- Article:
□ □ □ □ □ □ □

This stem extension for PHP provides stemming capability for a variety of languages using Dr. M.F. Porter's Snowball API.
It has a much simpler API than the stem extension found in pecl.
<?php echo stemword('cats', 'english', 'UTF_8'); # cat echo stemword('stemming', 'english', 'UTF_8'); # stem ?>
The stemmer PHP extension can be installed following the instructions about building PHP extensions using phpize as described in the PHP manual.
To build this extension, you need to have the PHP development tools installed. For ubuntu/debian you can use apt-get install php5-dev.
The phpize command is used to prepare the build environment for a PHP extension.

□ □ □ □ □ □ □

- Data shown:

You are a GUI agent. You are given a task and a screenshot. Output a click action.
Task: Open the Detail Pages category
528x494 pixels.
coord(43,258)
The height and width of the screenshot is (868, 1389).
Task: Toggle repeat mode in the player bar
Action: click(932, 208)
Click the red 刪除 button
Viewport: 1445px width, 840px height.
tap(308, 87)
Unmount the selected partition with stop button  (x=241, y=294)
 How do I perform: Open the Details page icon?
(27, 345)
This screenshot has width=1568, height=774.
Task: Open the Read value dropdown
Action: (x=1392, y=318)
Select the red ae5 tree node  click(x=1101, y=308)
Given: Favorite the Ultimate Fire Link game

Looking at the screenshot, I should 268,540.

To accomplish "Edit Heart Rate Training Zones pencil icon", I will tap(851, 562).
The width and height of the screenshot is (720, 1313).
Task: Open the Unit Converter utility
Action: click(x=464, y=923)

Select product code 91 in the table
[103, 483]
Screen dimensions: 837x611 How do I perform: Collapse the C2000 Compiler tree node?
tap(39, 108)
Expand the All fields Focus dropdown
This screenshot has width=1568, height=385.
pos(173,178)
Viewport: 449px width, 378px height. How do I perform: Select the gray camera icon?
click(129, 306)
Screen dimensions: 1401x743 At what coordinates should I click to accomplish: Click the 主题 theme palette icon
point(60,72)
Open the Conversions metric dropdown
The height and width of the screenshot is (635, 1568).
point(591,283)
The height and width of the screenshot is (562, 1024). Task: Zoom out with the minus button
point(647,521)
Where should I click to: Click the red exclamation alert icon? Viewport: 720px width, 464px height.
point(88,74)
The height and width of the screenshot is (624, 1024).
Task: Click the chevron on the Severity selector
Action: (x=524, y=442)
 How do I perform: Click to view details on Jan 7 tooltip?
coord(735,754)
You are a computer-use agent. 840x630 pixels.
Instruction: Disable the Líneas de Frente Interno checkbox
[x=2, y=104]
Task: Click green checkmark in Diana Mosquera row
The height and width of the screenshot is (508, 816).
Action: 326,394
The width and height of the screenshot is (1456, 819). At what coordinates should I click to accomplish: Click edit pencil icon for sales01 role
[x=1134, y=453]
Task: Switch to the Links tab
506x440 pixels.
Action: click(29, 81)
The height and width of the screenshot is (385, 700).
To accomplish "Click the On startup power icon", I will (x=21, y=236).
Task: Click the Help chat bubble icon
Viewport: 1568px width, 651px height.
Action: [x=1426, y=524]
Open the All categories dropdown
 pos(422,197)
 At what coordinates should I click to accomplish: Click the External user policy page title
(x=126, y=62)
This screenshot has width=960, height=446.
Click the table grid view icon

□ □ □ □ □ □ □

- Complete the following:
[A] Decide whether each statement agrees with the text on the PHP stemmer extension. Answer yes or no for each, and quote the words of that text that settle it.
(i) The extension relies on Dr. M.F. Porter's Snowball API.
(ii) The extension's API is more complex than that of the stem extension in pecl.
(iii) On Ubuntu or Debian, the PHP development tools can be installed with apt-get install php5-dev.
[B] Write the next part of the text on the PHP stemmer extension, continuing from its final sentence.
The records have no connection to the text on the PHP stemmer extension.

- Responses to the tasks:
[A]
(i) Yes: "using Dr. M.F. Porter's Snowball API."
(ii) No: "It has a much simpler API than the stem extension found in pecl."
(iii) Yes: "For ubuntu/debian you can use apt-get install php5-dev."

[B]
In the following sample, the sources for an extension are in a directory named stemmer-php:
# git clone https://github.com/hthetiot/php-stemmer.git # cd php-stemmer # phpize # ./configure # make -C libstemmer_c # make # [sudo] make install
Edit you php.ini file and add the line extension=stemmer.so
The stemmer PHP extension uses a modified version of libstemmer_c.
It has replaced the default Dutch stemming algorithm with the much better Kraaij-Pohlmann Dutch stemming algorithm. The modified version of this lib can be downloaded from mysqludf.com.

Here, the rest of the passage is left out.